As you know, reality never had a home on Wall Street. The reality is that Coach is still -- in our opinion -- hitting all cylinders. Its niche of aspiration-driven handbags and accessories has transformed the company into a cash cow and global brand with a business we believe is sustainable over the long term. We believe Coach's growth strategy is sound and if anyone can carry it out to a T, it's Coach's "A game" management.
What's on tap for the remainder of 2006? Coach is blowing up in Japan (the Japanese consumer feels no qualms paying premium prices for top bags) and increasing store square footage in its US spots. The former should enable Coach to segue into the China market and the latter should give it more operating leverage by enabling Coach to control its pricing policies. With 33% operating margins, close to $2 a share in cash, and negligible debt, Coach looks like a steal.

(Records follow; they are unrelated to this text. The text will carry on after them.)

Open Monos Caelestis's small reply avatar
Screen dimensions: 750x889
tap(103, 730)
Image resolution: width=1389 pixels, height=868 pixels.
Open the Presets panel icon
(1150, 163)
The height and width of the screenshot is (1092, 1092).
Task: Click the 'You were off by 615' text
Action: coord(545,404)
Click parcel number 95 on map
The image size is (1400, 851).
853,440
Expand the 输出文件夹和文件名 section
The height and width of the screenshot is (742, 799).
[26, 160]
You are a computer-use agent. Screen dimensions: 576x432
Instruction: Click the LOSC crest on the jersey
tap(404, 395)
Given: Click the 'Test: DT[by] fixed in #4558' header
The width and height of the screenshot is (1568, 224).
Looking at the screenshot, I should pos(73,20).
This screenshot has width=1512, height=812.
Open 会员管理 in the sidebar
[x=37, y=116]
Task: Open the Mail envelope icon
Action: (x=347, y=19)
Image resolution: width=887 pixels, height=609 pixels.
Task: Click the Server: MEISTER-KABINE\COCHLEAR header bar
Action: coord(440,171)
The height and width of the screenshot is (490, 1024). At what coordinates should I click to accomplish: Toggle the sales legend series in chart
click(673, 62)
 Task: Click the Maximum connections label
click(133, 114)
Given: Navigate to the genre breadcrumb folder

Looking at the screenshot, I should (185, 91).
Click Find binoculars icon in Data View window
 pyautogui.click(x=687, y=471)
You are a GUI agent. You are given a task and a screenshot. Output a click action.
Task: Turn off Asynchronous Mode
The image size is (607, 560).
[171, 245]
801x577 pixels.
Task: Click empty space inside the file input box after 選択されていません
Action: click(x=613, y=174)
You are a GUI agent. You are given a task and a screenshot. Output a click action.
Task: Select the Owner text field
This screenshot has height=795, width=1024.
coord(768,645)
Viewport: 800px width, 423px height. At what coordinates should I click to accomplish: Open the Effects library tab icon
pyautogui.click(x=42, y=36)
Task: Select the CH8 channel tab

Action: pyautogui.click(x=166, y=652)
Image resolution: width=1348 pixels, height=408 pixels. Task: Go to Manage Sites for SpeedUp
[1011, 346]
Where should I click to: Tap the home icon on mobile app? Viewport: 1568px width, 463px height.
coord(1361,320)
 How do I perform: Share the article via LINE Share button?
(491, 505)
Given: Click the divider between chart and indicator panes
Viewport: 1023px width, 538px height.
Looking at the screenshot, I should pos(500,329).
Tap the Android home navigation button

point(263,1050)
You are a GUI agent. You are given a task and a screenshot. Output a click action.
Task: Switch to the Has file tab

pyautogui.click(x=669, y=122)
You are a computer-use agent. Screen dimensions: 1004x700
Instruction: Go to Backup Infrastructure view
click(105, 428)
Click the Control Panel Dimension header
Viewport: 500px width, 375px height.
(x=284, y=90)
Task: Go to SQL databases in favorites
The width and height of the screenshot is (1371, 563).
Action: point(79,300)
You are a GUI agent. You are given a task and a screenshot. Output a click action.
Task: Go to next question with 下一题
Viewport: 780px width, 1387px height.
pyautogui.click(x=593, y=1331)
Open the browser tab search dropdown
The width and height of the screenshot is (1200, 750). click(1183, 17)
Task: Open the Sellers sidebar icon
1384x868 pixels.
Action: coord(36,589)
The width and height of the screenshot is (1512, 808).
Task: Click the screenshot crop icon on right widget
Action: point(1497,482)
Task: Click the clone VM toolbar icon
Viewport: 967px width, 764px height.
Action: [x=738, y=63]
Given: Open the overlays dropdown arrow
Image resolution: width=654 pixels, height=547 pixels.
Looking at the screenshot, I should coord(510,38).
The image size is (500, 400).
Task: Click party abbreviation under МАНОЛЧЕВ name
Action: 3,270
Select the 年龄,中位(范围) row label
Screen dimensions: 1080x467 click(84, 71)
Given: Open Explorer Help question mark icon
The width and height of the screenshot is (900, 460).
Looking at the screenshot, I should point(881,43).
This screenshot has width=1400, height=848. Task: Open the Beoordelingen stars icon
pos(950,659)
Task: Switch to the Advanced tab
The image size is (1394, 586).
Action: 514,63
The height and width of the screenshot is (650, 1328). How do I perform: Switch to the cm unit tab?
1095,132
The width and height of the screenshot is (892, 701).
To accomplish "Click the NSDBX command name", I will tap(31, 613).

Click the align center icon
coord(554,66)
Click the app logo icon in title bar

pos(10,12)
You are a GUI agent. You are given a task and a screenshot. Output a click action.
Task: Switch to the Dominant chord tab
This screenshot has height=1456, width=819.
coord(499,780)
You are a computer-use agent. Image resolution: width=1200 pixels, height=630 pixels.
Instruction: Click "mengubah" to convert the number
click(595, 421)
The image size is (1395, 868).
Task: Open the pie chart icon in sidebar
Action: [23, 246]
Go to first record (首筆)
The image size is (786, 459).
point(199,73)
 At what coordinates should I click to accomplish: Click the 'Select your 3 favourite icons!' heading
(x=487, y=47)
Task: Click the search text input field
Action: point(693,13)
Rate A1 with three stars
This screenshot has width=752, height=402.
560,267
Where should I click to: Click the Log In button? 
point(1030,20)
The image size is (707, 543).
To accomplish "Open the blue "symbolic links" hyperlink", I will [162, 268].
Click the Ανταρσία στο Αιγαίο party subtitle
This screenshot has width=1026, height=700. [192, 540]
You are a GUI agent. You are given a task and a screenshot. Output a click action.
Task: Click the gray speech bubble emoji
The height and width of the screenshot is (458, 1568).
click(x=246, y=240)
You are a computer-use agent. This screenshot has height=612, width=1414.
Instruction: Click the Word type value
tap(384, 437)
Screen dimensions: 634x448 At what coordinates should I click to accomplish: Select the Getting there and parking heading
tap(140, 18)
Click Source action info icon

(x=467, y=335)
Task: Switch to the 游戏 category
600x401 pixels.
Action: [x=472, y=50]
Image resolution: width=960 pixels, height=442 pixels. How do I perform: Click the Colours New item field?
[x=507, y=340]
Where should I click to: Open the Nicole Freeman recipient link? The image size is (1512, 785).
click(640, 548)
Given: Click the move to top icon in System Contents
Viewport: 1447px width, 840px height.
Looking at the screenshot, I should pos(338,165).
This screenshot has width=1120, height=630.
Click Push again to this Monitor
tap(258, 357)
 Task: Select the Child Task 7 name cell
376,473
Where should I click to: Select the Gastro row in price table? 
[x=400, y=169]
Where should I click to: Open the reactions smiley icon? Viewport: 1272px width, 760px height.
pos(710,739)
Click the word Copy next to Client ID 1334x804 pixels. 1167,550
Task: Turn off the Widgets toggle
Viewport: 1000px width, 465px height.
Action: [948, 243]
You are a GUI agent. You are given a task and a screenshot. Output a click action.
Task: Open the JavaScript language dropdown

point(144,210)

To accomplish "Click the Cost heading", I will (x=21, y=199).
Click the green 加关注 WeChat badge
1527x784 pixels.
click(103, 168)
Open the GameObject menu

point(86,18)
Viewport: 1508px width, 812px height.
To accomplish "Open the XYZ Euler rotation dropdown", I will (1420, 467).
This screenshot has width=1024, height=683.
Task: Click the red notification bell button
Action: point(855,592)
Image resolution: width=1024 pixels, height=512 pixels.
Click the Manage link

In the last 12 months, Coach has converted roughly 20% of its sales into free cash flow, which means this is one retailer that'll probably never go back to the capital markets to fund itself. And you know what retailers do with excess cash, right? Expand, expand, expand. Here's the bottom line: Coach said Tuesday that it expects 2007 EPS to come in at $1.50 -- that's a 20% jump from 2006 EPS. Right now, Coach is trading at 22x next year's projected numbers, or 1.1x growth. Did we just say 1.1x growth? Yup -- get your shopping bags, kids: Coach is on sale and mommy's in the mood to buy.